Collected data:
- Opening Delimiter -

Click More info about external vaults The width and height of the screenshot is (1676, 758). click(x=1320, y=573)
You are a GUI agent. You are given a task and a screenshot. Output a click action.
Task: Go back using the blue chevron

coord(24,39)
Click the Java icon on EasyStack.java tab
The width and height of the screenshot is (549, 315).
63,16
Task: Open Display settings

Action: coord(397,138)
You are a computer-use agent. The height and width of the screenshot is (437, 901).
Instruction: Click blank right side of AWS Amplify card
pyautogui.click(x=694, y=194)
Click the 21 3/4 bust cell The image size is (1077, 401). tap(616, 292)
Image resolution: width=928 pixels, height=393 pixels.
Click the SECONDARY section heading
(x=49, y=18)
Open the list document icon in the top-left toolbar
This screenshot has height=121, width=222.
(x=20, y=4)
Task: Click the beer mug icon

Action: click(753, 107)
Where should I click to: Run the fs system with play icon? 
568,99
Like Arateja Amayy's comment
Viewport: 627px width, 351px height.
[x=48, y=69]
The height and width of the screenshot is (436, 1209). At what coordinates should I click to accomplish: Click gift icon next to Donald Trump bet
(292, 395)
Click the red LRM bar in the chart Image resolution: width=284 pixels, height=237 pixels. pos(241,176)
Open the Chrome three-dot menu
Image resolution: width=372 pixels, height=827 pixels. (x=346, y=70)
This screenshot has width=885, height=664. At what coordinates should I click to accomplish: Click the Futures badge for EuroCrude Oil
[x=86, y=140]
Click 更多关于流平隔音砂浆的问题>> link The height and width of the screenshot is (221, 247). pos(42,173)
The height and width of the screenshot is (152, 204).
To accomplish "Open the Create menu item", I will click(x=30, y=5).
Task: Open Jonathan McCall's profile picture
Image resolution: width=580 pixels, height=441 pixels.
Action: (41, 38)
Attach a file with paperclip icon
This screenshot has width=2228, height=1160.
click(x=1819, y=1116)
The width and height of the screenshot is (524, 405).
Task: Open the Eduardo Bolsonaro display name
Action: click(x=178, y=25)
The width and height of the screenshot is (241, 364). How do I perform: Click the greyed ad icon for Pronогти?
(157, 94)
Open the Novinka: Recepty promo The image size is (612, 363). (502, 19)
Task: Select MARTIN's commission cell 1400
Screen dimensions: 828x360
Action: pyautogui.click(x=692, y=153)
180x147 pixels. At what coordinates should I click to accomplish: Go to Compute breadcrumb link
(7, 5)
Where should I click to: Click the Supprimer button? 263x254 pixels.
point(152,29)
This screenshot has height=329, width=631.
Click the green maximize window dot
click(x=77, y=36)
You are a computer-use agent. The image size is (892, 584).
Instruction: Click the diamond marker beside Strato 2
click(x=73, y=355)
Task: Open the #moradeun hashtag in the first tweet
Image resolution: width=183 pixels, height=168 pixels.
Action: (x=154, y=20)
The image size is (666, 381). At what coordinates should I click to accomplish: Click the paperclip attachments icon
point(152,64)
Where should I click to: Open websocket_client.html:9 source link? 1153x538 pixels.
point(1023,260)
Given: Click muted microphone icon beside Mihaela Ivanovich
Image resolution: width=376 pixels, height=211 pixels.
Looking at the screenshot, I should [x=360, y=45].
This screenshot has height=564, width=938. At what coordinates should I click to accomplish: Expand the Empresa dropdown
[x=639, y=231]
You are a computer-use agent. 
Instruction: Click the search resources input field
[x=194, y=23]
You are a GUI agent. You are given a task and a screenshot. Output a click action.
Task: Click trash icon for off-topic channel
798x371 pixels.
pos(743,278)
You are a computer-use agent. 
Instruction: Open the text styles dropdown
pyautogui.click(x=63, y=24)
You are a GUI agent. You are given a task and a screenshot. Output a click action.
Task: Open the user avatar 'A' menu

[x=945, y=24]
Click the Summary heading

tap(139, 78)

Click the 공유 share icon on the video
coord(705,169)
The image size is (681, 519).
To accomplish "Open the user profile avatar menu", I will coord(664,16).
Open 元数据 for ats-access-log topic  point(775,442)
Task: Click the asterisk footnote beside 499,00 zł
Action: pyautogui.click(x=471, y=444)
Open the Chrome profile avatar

- Closing Delimiter -

Each entry above must be set down again without alteration.

Click More info about external vaults The width and height of the screenshot is (1676, 758). click(x=1320, y=573)
You are a GUI agent. You are given a task and a screenshot. Output a click action.
Task: Go back using the blue chevron

coord(24,39)
Click the Java icon on EasyStack.java tab
The width and height of the screenshot is (549, 315).
63,16
Task: Open Display settings

Action: coord(397,138)
You are a computer-use agent. The height and width of the screenshot is (437, 901).
Instruction: Click blank right side of AWS Amplify card
pyautogui.click(x=694, y=194)
Click the 21 3/4 bust cell The image size is (1077, 401). tap(616, 292)
Image resolution: width=928 pixels, height=393 pixels.
Click the SECONDARY section heading
(x=49, y=18)
Open the list document icon in the top-left toolbar
This screenshot has height=121, width=222.
(x=20, y=4)
Task: Click the beer mug icon

Action: click(753, 107)
Where should I click to: Run the fs system with play icon? 
568,99
Like Arateja Amayy's comment
Viewport: 627px width, 351px height.
[x=48, y=69]
The height and width of the screenshot is (436, 1209). At what coordinates should I click to accomplish: Click gift icon next to Donald Trump bet
(292, 395)
Click the red LRM bar in the chart Image resolution: width=284 pixels, height=237 pixels. pos(241,176)
Open the Chrome three-dot menu
Image resolution: width=372 pixels, height=827 pixels. (x=346, y=70)
This screenshot has width=885, height=664. At what coordinates should I click to accomplish: Click the Futures badge for EuroCrude Oil
[x=86, y=140]
Click 更多关于流平隔音砂浆的问题>> link The height and width of the screenshot is (221, 247). pos(42,173)
The height and width of the screenshot is (152, 204).
To accomplish "Open the Create menu item", I will click(x=30, y=5).
Task: Open Jonathan McCall's profile picture
Image resolution: width=580 pixels, height=441 pixels.
Action: (41, 38)
Attach a file with paperclip icon
This screenshot has width=2228, height=1160.
click(x=1819, y=1116)
The width and height of the screenshot is (524, 405).
Task: Open the Eduardo Bolsonaro display name
Action: click(x=178, y=25)
The width and height of the screenshot is (241, 364). How do I perform: Click the greyed ad icon for Pronогти?
(157, 94)
Open the Novinka: Recepty promo The image size is (612, 363). (502, 19)
Task: Select MARTIN's commission cell 1400
Screen dimensions: 828x360
Action: pyautogui.click(x=692, y=153)
180x147 pixels. At what coordinates should I click to accomplish: Go to Compute breadcrumb link
(7, 5)
Where should I click to: Click the Supprimer button? 263x254 pixels.
point(152,29)
This screenshot has height=329, width=631.
Click the green maximize window dot
click(x=77, y=36)
You are a computer-use agent. The image size is (892, 584).
Instruction: Click the diamond marker beside Strato 2
click(x=73, y=355)
Task: Open the #moradeun hashtag in the first tweet
Image resolution: width=183 pixels, height=168 pixels.
Action: (x=154, y=20)
The image size is (666, 381). At what coordinates should I click to accomplish: Click the paperclip attachments icon
point(152,64)
Where should I click to: Open websocket_client.html:9 source link? 1153x538 pixels.
point(1023,260)
Given: Click muted microphone icon beside Mihaela Ivanovich
Image resolution: width=376 pixels, height=211 pixels.
Looking at the screenshot, I should [x=360, y=45].
This screenshot has height=564, width=938. At what coordinates should I click to accomplish: Expand the Empresa dropdown
[x=639, y=231]
You are a computer-use agent. 
Instruction: Click the search resources input field
[x=194, y=23]
You are a GUI agent. You are given a task and a screenshot. Output a click action.
Task: Click trash icon for off-topic channel
798x371 pixels.
pos(743,278)
You are a computer-use agent. 
Instruction: Open the text styles dropdown
pyautogui.click(x=63, y=24)
You are a GUI agent. You are given a task and a screenshot. Output a click action.
Task: Open the user avatar 'A' menu

[x=945, y=24]
Click the Summary heading

tap(139, 78)

Click the 공유 share icon on the video
coord(705,169)
The image size is (681, 519).
To accomplish "Open the user profile avatar menu", I will coord(664,16).
Open 元数据 for ats-access-log topic  point(775,442)
Task: Click the asterisk footnote beside 499,00 zł
Action: pyautogui.click(x=471, y=444)
Open the Chrome profile avatar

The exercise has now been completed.